Tuesday, 29 November 2011

Structure/Class Padding

Structure Padding:

Whenever we create classes and structures we should pay special attention to the way we r defining variables insdie, because the size of the struct or class depends on it.
Also frequently used variables shoild be kept on top in order to avoid cache misses.
A class or a struct is always a multiple of the largest sized datatype inside it.
for eg:
struct A
{
double a;
char ch;
};

now sizeof(A) == 16 and not 8 + 1 = 9
even if the struct is rewritten like
struct A
{
double a;
char ch;
char ch1;
char ch2;
char ch3;
};

even then the size vil be 16

All variables defined inside a struct or a class are alligned in memory according to their size.

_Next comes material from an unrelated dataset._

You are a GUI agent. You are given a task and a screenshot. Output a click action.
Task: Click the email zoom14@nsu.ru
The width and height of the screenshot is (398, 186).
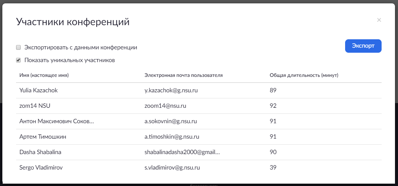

Like an int can only be stored at addresses 4,8 and 12 that are multiples of 4.
6 is an invalid address for an int.Similarly for double it can be strored only at multiples of 8.
NOTE: A char can be stored at any byte coz its nly of 1 byte.
for eg:
struct A
{
char ch;
int x;
char ch1;
double d;
};

1 + 4 + 1 + 8 = 14 and considering double
final size must be 16 but actually

sizeof(A) == 24 .............WHY???

Now lets see WHY, hypothetical starting address 0;
0-1 1 byte for ch
now next valid address for int is 4, hence
1-2 padding
2-3 padding
3-4 padding
4-8 4 bytes for int
8-9 1 byte for ch1
Now next valid address for double vil be 16, hence
9-16 7 bytes for padding
16-24 8 bytes for d

So we wasted 10 bytes in padding dats actually a quite if you use dis struct for creating a 2D array of size 100*100
total objects of struct = 10000
bytes wasted on padding = 10000* 10 bytes
Approx 98 kB is being wasted on just padding.
Lets rearrange d structrure now
struct A
{
double d;
int x;
char ch;
char ch1;
};

0-8 8 bytes for double
8-12 4 bytes for int
12-13 1 byte for ch
13-14 1 byte for ch1
since d structure needs to be a multiple of 8 so final size would be 16
Only 2 bytes required for padding
So for 100*100 array only 19kB is wasted on padding
Simply shuffling d variables inside saved us 78kB
So always keep this thing in mind while creating classes and structure in the future.